A new study has found that the financial health of Social Security, the program that millions of Americans have relied on for decades as a crucial part of their income, has been dramatically overstated.

The study compared all forecasts made by the Social Security Administration over the 80-year history of the program with its actual outcome, and found that its forecasts of the health of Social Security trust funds have become increasingly biased since 2000. Current forecasts are likely off by billions of dollars, and the program could be insolvent earlier than expected unless legislators act, the study found.

The study, which appears Friday in the Journal of Economic Perspectives, was co-authored by Gary King, the Albert J. Weatherhead III University Professor at Harvard University; Konstantin Kashin, a Ph.D. student at Harvard’s Institute for Quantitative Social Science; and Samir Soneji, an assistant professor at the Dartmouth Institute for Health Policy & Clinical Practice.

costbalance_graph750

These graphs reveal errors in Social Security Administration forecasts of two indicators of the health of its trust funds — the trust fund balance (a measure of inflows into the fund, minus outflows from it) and a measure of the overall cost of the program. Forecasts in the Trustees’ Reports until about 2000 had an error rate of around zero, indicated by a horizontal line. After 2000, the forecasts indicate that the balance in the fund is too high and the cost is too low, meaning that the fund is not as healthy as their forecasts indicate. (Source: Gary King)

### What you will do:
Retype the entire article on Social Security forecasts, keeping every word and line as it appears. None of the rows play any part in this.

[Stored items]
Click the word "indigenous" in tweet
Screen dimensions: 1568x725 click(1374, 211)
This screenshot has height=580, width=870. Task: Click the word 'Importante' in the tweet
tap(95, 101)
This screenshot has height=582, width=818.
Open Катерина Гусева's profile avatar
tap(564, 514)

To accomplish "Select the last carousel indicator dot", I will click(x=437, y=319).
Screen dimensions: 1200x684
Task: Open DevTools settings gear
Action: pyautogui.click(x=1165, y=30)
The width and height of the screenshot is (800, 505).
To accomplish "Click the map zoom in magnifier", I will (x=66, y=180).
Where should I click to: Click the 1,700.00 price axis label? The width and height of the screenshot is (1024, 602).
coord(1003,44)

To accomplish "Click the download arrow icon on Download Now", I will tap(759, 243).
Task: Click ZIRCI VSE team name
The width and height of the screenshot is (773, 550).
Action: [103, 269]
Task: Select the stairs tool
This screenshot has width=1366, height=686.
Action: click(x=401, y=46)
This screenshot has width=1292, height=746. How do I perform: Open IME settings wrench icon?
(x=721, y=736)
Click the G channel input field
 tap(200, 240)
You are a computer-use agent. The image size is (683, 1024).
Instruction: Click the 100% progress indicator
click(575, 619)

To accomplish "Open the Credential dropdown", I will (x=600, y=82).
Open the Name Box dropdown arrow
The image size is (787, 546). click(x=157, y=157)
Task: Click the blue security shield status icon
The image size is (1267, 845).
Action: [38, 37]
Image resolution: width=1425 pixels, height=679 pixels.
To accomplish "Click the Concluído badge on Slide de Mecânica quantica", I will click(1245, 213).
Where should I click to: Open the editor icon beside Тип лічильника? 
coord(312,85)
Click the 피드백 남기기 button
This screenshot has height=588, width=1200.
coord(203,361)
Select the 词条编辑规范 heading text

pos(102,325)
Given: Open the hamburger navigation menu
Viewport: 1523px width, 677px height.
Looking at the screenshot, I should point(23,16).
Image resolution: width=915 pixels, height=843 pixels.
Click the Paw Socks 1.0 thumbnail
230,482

### Expected answer:
A new study has found that the financial health of Social Security, the program that millions of Americans have relied on for decades as a crucial part of their income, has been dramatically overstated.

The study compared all forecasts made by the Social Security Administration over the 80-year history of the program with its actual outcome, and found that its forecasts of the health of Social Security trust funds have become increasingly biased since 2000. Current forecasts are likely off by billions of dollars, and the program could be insolvent earlier than expected unless legislators act, the study found.

The study, which appears Friday in the Journal of Economic Perspectives, was co-authored by Gary King, the Albert J. Weatherhead III University Professor at Harvard University; Konstantin Kashin, a Ph.D. student at Harvard’s Institute for Quantitative Social Science; and Samir Soneji, an assistant professor at the Dartmouth Institute for Health Policy & Clinical Practice.

costbalance_graph750

These graphs reveal errors in Social Security Administration forecasts of two indicators of the health of its trust funds — the trust fund balance (a measure of inflows into the fund, minus outflows from it) and a measure of the overall cost of the program. Forecasts in the Trustees’ Reports until about 2000 had an error rate of around zero, indicated by a horizontal line. After 2000, the forecasts indicate that the balance in the fund is too high and the cost is too low, meaning that the fund is not as healthy as their forecasts indicate. (Source: Gary King)